The second type of special enrollment occurs because of certain life events, such as marriage, birth, adoption, or placement for adoption. In this case, new dependents are permitted to request special enrollment within 30 days of such a life event. If one requests special enrollment due to a birth, adoption, or placement for adoption, coverage begins no later than the day of the event. For special enrollment due to marriage or loss of eligibility for other coverage, your new coverage will begin on the first day of the first month after the plan receives the enrollment request (or earlier depending upon an employer plan).

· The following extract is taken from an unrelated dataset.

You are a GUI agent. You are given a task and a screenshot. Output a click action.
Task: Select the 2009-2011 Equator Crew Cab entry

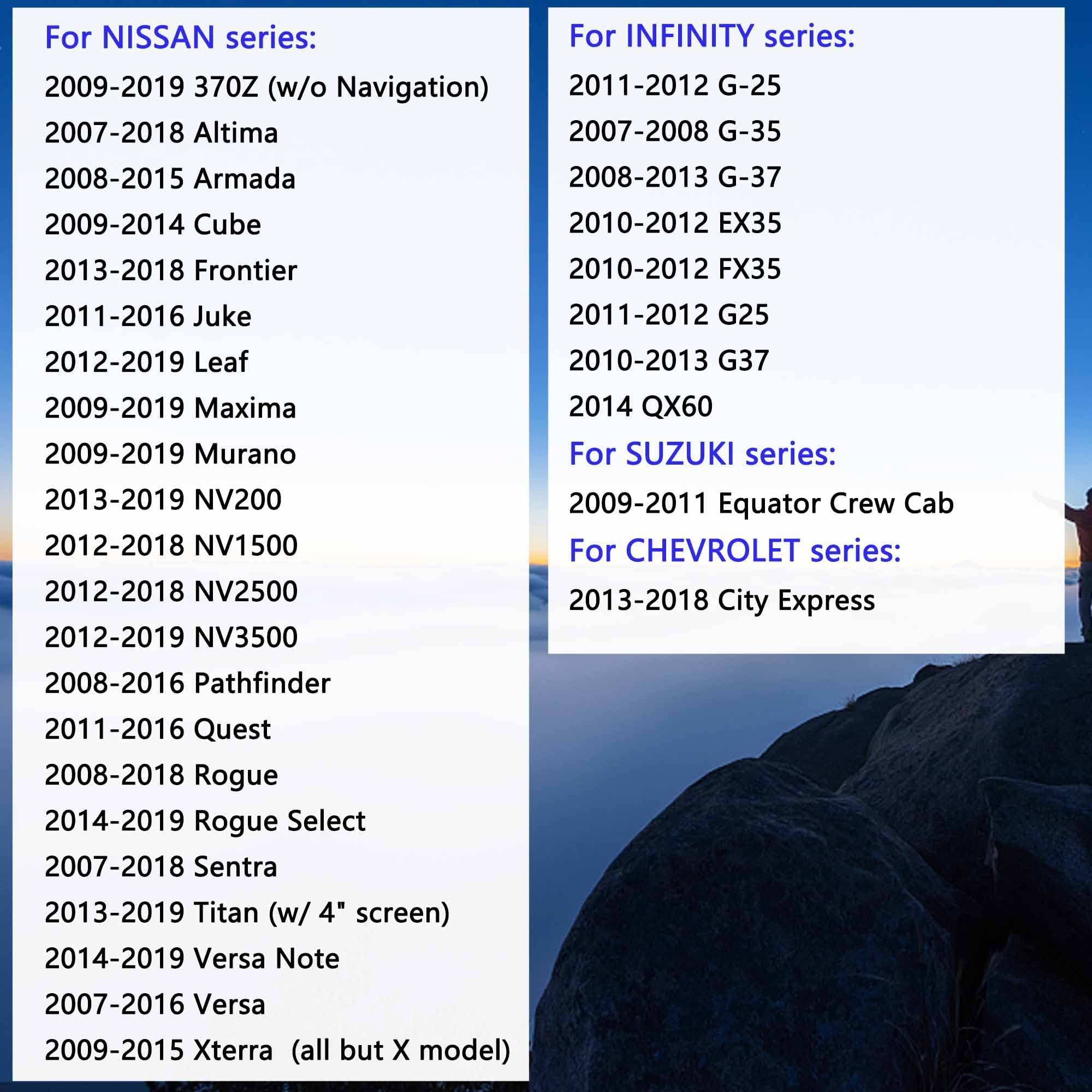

HIPAA Protections Against Discrimination
Under HIPAA, you and your family members cannot be denied eligibility or benefits based on certain "health factors" when enrolling in a group health plan. These health factors include health status, medical conditions (including physical and mental illness), claims experience, receipt of health care, medical history, genetic information, evidence of insurability such as participation in outdoor or physical activities, and disability. You do not have to pass a physical exam to be eligible for enrollment. You do not have to “pass” a health history questionnaire. A group health plan may not delay an individual's eligibility, benefits, or effective date of coverage based on confinement to a hospital or medical facility at the time the employee becomes eligible, nor can the health plan increase that person's premium because he was in a hospital or medical facility. Group health plans cannot charge an individual more for coverage than a similarly situated individual based on any health factor.
However, a group health plan may apply lifetime limits generally or for a specific disease or treatment, provided the limits are applied uniformly to similarly situated individuals and are not directed at specific employees or dependents based on any health factors they may have.
For more information on your job-based coverage and your protections under HIPAA, visit the United States Department of Labor website to find the “Your Health Plan and HIPAA…Making the Law Work For You” resource.
1This protection is called "nondiscrimination."
2For state or local government jobs, see below for the Medicaid and Medicare sections of this fact sheet.
3To determine if your plan offers insured coverage, consult your summary plan description (SPD) or contact your plan administrator.
4An employee is a late enrollee if they did not enroll in their employer's health plan at the first opportunity given, but instead enrolled at a later time. Being a late enrollee will NOT cause you to lose HIPAA's protections.
5A break in health coverage of 63 days or more is sometimes referred to as a "significant break."
6See below for the COBRA section of this fact sheet.